:: Your task ::
Set the data down again so that every line matches exactly.

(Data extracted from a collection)
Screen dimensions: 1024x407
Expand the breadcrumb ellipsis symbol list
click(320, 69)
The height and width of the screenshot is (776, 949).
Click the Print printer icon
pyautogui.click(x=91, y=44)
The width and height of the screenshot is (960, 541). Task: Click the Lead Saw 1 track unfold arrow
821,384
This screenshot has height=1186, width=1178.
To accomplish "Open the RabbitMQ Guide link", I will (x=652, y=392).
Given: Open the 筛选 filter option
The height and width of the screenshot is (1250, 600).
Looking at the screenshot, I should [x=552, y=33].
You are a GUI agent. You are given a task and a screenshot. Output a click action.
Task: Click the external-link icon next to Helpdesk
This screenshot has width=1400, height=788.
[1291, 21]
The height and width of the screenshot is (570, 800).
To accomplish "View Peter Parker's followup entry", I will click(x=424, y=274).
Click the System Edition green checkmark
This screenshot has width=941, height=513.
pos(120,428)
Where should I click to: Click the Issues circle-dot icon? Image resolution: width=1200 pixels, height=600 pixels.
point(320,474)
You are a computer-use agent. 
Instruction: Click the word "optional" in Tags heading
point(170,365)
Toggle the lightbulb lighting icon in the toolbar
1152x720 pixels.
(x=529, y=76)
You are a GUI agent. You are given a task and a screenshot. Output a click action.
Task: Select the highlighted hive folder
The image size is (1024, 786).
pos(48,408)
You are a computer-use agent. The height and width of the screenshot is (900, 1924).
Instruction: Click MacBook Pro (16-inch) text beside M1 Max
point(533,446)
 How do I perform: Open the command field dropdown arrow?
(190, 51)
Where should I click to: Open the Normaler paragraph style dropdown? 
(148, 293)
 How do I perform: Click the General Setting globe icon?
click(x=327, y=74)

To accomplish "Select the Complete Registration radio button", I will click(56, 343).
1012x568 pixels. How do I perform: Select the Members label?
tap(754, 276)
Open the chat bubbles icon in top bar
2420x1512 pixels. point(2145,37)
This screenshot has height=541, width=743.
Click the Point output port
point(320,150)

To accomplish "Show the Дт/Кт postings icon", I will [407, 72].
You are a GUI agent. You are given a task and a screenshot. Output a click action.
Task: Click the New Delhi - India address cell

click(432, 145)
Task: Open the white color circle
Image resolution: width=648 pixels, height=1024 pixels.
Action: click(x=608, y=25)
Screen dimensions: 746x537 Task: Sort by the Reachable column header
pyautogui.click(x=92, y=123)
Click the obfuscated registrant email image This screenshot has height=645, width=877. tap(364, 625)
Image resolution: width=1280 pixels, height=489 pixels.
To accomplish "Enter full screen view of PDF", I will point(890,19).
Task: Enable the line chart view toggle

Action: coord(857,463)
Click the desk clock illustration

:: Solution to the exercise ::
Screen dimensions: 1024x407
Expand the breadcrumb ellipsis symbol list
click(320, 69)
The height and width of the screenshot is (776, 949).
Click the Print printer icon
pyautogui.click(x=91, y=44)
The width and height of the screenshot is (960, 541). Task: Click the Lead Saw 1 track unfold arrow
821,384
This screenshot has height=1186, width=1178.
To accomplish "Open the RabbitMQ Guide link", I will (x=652, y=392).
Given: Open the 筛选 filter option
The height and width of the screenshot is (1250, 600).
Looking at the screenshot, I should [x=552, y=33].
You are a GUI agent. You are given a task and a screenshot. Output a click action.
Task: Click the external-link icon next to Helpdesk
This screenshot has width=1400, height=788.
[1291, 21]
The height and width of the screenshot is (570, 800).
To accomplish "View Peter Parker's followup entry", I will click(x=424, y=274).
Click the System Edition green checkmark
This screenshot has width=941, height=513.
pos(120,428)
Where should I click to: Click the Issues circle-dot icon? Image resolution: width=1200 pixels, height=600 pixels.
point(320,474)
You are a computer-use agent. 
Instruction: Click the word "optional" in Tags heading
point(170,365)
Toggle the lightbulb lighting icon in the toolbar
1152x720 pixels.
(x=529, y=76)
You are a GUI agent. You are given a task and a screenshot. Output a click action.
Task: Select the highlighted hive folder
The image size is (1024, 786).
pos(48,408)
You are a computer-use agent. The height and width of the screenshot is (900, 1924).
Instruction: Click MacBook Pro (16-inch) text beside M1 Max
point(533,446)
 How do I perform: Open the command field dropdown arrow?
(190, 51)
Where should I click to: Open the Normaler paragraph style dropdown? 
(148, 293)
 How do I perform: Click the General Setting globe icon?
click(x=327, y=74)

To accomplish "Select the Complete Registration radio button", I will click(56, 343).
1012x568 pixels. How do I perform: Select the Members label?
tap(754, 276)
Open the chat bubbles icon in top bar
2420x1512 pixels. point(2145,37)
This screenshot has height=541, width=743.
Click the Point output port
point(320,150)

To accomplish "Show the Дт/Кт postings icon", I will [407, 72].
You are a GUI agent. You are given a task and a screenshot. Output a click action.
Task: Click the New Delhi - India address cell

click(432, 145)
Task: Open the white color circle
Image resolution: width=648 pixels, height=1024 pixels.
Action: click(x=608, y=25)
Screen dimensions: 746x537 Task: Sort by the Reachable column header
pyautogui.click(x=92, y=123)
Click the obfuscated registrant email image This screenshot has height=645, width=877. tap(364, 625)
Image resolution: width=1280 pixels, height=489 pixels.
To accomplish "Enter full screen view of PDF", I will point(890,19).
Task: Enable the line chart view toggle

Action: coord(857,463)
Click the desk clock illustration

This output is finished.